- WHAT THE TASK REQUIRES
Each line that contains the string "agent" counts once; report how many such lines appear in the data, as a number only.

- RECORDS FOR THIS TASK
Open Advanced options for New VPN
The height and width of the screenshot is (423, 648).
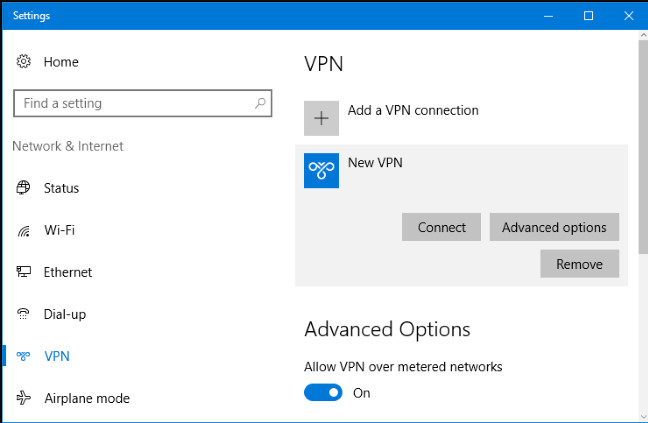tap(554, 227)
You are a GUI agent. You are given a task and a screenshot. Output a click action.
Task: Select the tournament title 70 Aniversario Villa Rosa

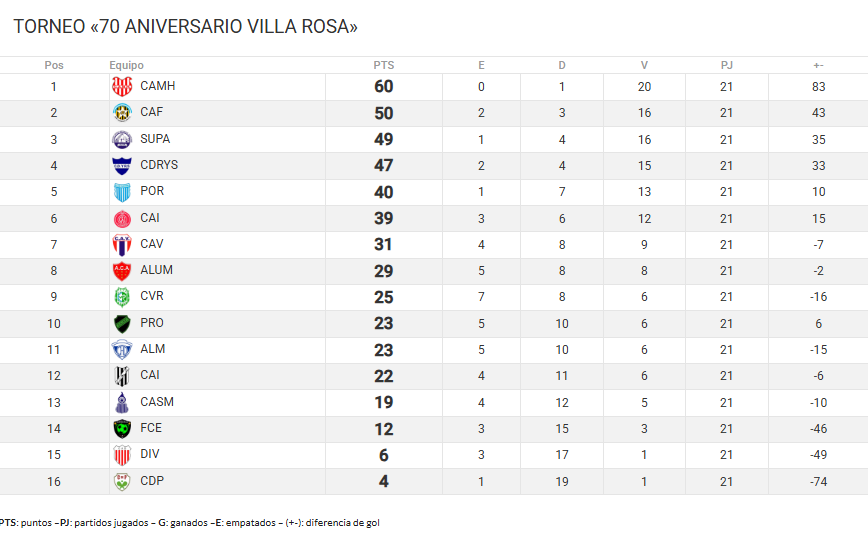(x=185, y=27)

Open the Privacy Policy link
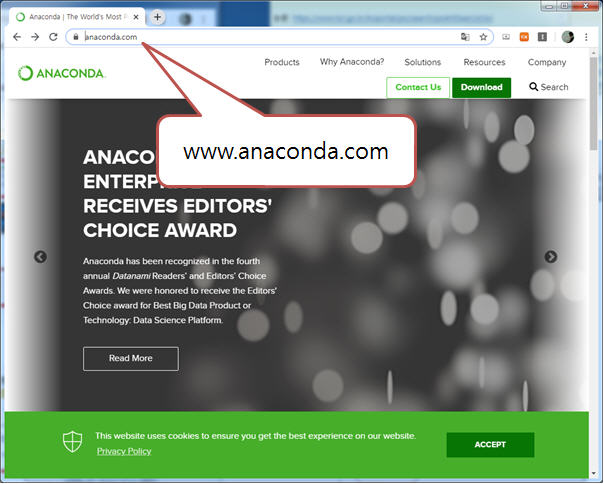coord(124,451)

---

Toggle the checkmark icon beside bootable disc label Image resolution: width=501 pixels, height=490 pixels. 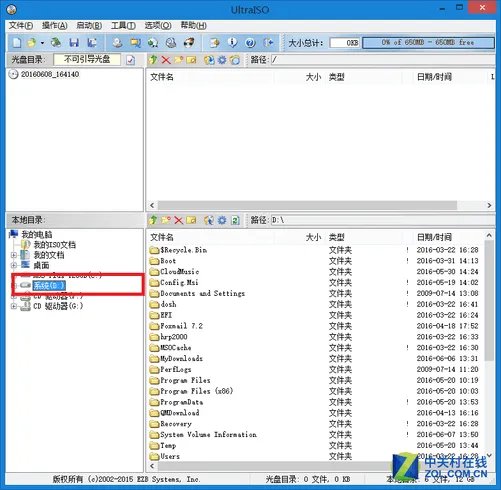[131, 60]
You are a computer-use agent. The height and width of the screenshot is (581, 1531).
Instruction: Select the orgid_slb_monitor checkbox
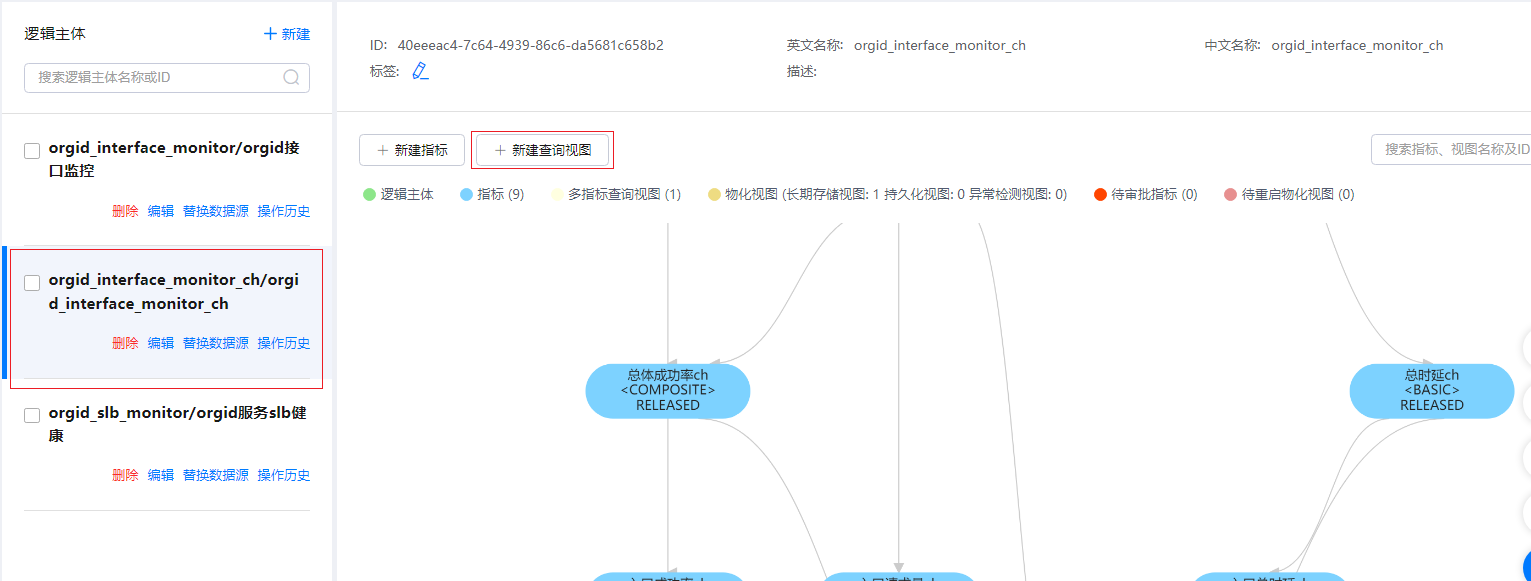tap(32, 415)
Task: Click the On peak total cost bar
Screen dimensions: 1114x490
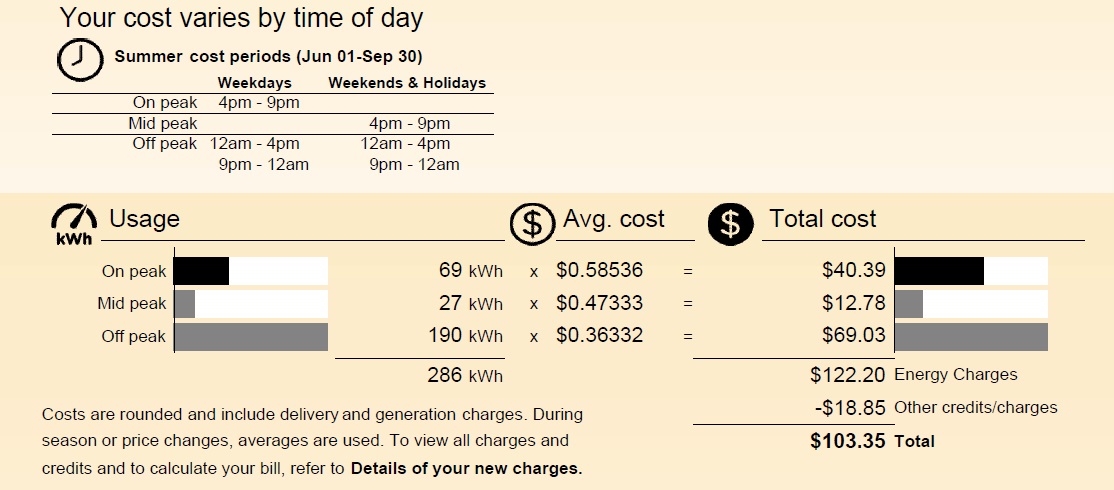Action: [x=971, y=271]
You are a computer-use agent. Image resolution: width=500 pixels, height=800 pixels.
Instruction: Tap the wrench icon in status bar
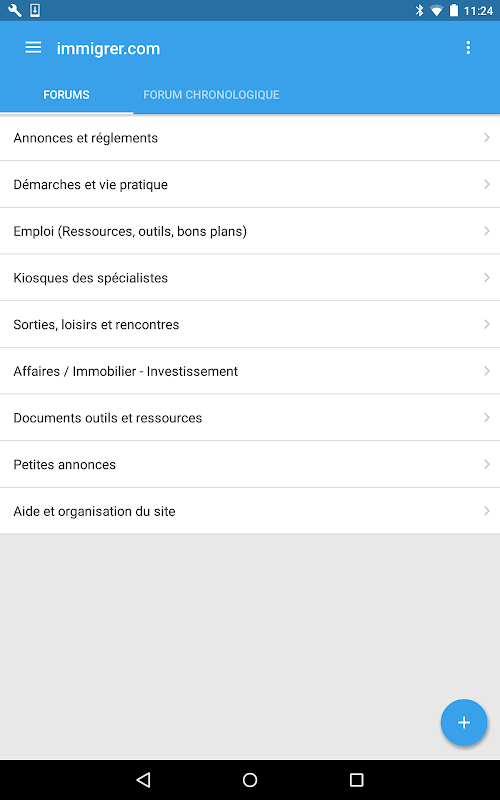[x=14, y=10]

- SOLUTION FOR THIS PROBLEM
3